The NSW Rifle Association is looking forward to a cessation of hostilities after months of what chairman John Fitzgerald described as harassment from the federal Labor government.
Mr Fitzgerald said he was hoping that the recent change of government will mean that the association will be able to stay at the Anzac Rifle Range at Malabar in Sydney’s south without constant notices of breaches of its lease agreements.
“The Commonwealth through the Department of Finance and Deregulation (DOFAD) is still continuing to follow what can only be identified as continued harassment with issuing of remedy notices of alleged breaches of our Licence in claiming we have not maintained our buildings to a standard of safety and compliance,” he said in his message to competitors at the recent Open Championships and Queen’s Prize.
“We do not accept their assertions and continue to challenge their bullying tactics even it if means returning to court once again to defend our rights.”
The Commonwealth had challenged the NSWRA’s right to stay at the range with DOFAD issuing an eviction notice in October 2011 ordering the association off the land.
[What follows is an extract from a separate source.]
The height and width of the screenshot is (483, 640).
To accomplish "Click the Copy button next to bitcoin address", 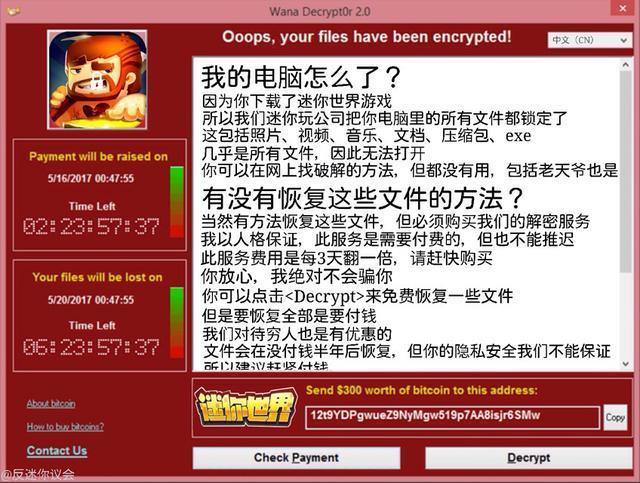I will [615, 417].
This was in direct breach of an agreement between the Commonwealth and NWSRA that would maintain the land as a rifle range until another suitable site was established for a seamless changeover.
DOFAD’s eviction notice would have effectively booted NSWRA off the range with nowhere to go.
NSWRA took the matter to the Supreme Court where it won a reprieve and the Commonwealth was directed to pay the $420,000 court costs. The Commonwealth also dropped a planned appeal against the decision and instead appears to have taken to harassment of the NSWRA.
“Unfortunately the battle is not over yet,” Mr Fitzgerald continued. “But I am quietly confident that with a change of government resulting from (the Federal) elections, the outlook for an amicable and consultative approach with DOFAD’s new masters can only be considered in our best interests and maybe justice will prevail.”